Tuesday, March 7, 2017

The Good Life

Puerto Rico here I come. I sit here drinking my coffee Americano  (that’s how you order a normal coffee on a European ship based on an Italian theme) and when it is finished I will step off the boat and take the only excursion I booked for the entire trip. It will mold my three favorite things, walking, coffee and taking a lot of pictures of local stuffs. It is a historic coffee tour of San Juan which will take you throughout the cobblestone streets and take you to many a historical site, statue and of course coffee house. I will learn the perfect café leche from barristas who make art with their cups. Both drawn in milk and made by hand. I have been looking forward to this for several months. I look forward to taking hundreds of pictures without anyone being humiliated by it as well.

Needless to say I love taking pictures and I love coffee. I’m sure I made that clear but the added bonus of a walk in the sun makes it perfect. To describe that picture above a little better, the hole on that cup is too small for any of my fingers, but it is strong coffee. It’s an Americano because of the way it is served but it is still an Italian roast (espresso beans) brewed like normal coffee American style. That square chocolate  mint is supposed to be dropped in and stirred into the coffee, but I prefer to just eat it when I am done. Tomorrow or tonight who knows, I should have plenty to say about Puerto Rican coffee so stay tuned.

I have settled into being alone. I mind it a hell of a lot less than my history of being in love with love would portray. I have enjoyed being flirted with this entire cruise, and I have to admit that I have enjoyed the whole “not following up on it” attitude that I have acquired. I am after all a married man, despite what it may appear these days, and should anything go astray which it seems to weekly, I really enjoy my own company. I enjoy walking around in circles watching people, and I enjoy just laying in my adjustable bed watching Netflix alone. Scary thought but I am starting to not need anybody and perhaps it is the catalyst to not hating people as much as I have in the past. I need, I accept, I feel guilty, I feel trapped, I feel angry. I don’t need shit right now and I like it.

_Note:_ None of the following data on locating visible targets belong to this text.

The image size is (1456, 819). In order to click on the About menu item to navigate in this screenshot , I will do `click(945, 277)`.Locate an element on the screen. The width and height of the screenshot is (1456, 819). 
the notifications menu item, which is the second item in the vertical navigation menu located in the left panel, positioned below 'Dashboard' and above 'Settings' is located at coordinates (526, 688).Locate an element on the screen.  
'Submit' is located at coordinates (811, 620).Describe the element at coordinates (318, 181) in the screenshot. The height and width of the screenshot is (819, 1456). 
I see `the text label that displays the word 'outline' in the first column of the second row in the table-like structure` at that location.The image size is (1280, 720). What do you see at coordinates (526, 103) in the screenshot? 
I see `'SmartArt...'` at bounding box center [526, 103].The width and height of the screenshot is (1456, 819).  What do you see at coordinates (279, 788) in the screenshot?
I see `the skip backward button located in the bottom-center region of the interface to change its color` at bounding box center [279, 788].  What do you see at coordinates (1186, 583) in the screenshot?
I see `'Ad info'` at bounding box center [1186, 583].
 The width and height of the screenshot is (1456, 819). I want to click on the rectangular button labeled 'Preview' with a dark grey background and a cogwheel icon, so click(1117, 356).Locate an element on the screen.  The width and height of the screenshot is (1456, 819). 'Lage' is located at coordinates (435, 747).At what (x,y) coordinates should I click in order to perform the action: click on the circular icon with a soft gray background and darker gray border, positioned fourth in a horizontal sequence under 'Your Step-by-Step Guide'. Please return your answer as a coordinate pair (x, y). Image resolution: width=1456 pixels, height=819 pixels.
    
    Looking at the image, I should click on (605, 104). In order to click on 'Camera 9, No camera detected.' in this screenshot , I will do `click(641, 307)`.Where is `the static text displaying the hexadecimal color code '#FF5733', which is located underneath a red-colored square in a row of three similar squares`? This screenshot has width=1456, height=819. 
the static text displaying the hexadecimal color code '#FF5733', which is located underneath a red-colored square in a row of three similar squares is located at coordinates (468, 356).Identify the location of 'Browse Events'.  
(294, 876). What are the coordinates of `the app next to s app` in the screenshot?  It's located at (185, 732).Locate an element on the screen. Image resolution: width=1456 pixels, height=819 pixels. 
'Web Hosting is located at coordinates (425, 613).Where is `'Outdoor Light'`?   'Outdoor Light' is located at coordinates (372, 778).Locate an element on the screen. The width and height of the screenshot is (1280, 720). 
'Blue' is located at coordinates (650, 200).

This isn’t to say that human interaction isn’t nice, but I have that. I go to work and I interact. I go to the assisted living facility my father is in and I interact. Hell there are more people I am not related to that look forward to seeing me there. Why not? I’m a nice person, even to that Yankees fan that lives there, but of course that is after the Red Sox won a few. The fact of the matter is there is a difference between being a human doing and a human being. As a human doing that’s all I ever did. I was doing and not being, and being is what levels me out. I just wish I had figured that out 20 years ago, but better late than never.